Source information:
<<<<
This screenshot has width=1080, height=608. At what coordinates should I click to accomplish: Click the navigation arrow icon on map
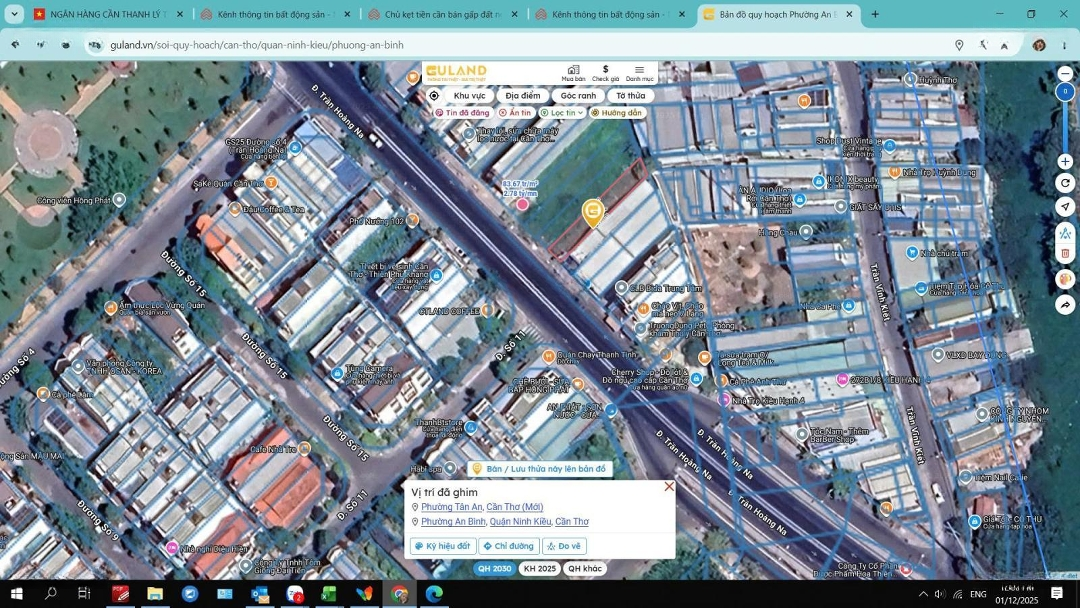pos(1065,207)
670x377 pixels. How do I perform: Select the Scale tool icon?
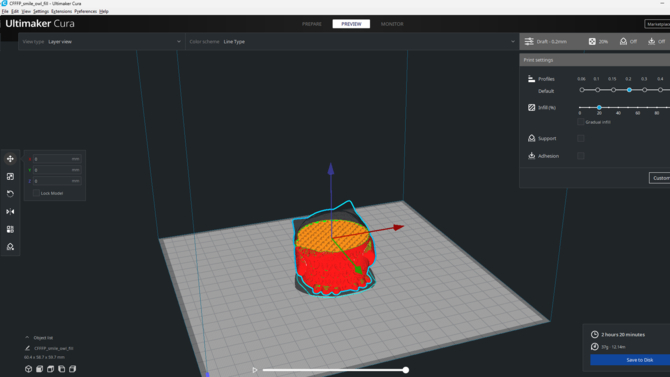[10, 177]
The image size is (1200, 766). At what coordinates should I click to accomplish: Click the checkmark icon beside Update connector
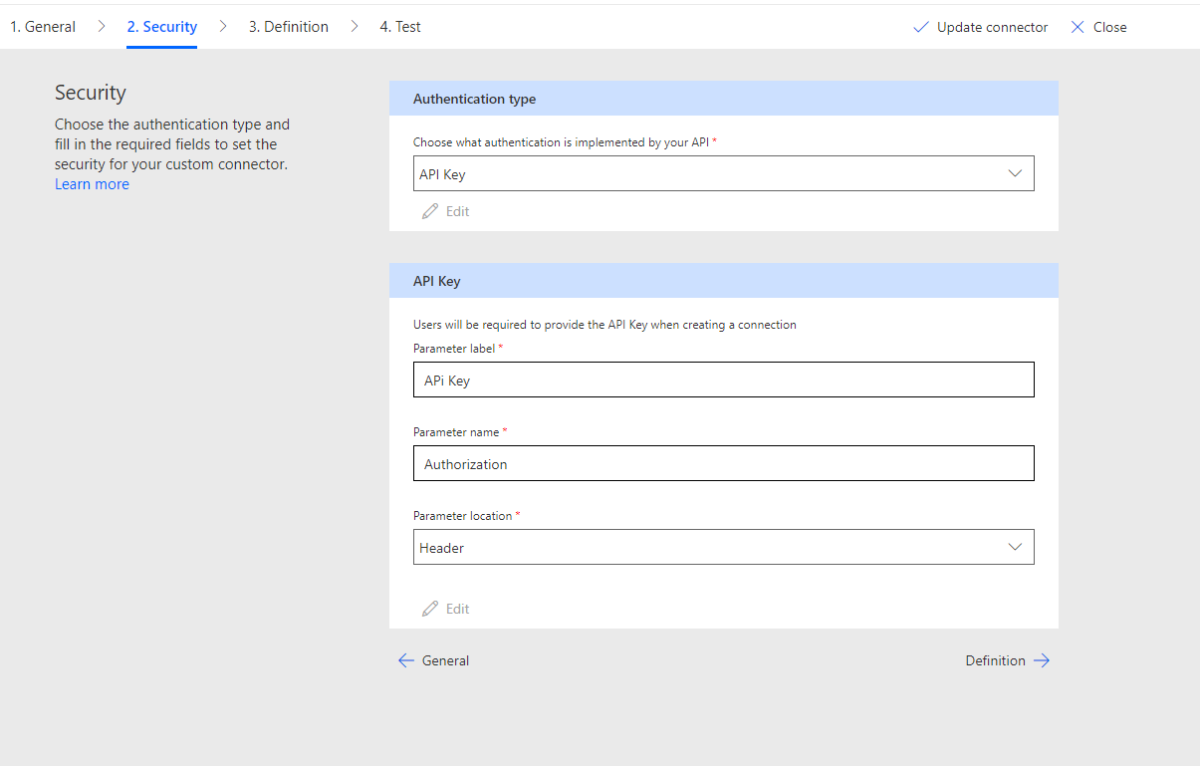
>>>>
Reproduce exactly and only the lines from the line that contains "670x377 pixels. How" to the end of the data above, both ends included. No pictures go in the copy.

670x377 pixels. How do I perform: Select the Scale tool icon?
[10, 177]
The image size is (1200, 766). At what coordinates should I click to accomplish: Click the checkmark icon beside Update connector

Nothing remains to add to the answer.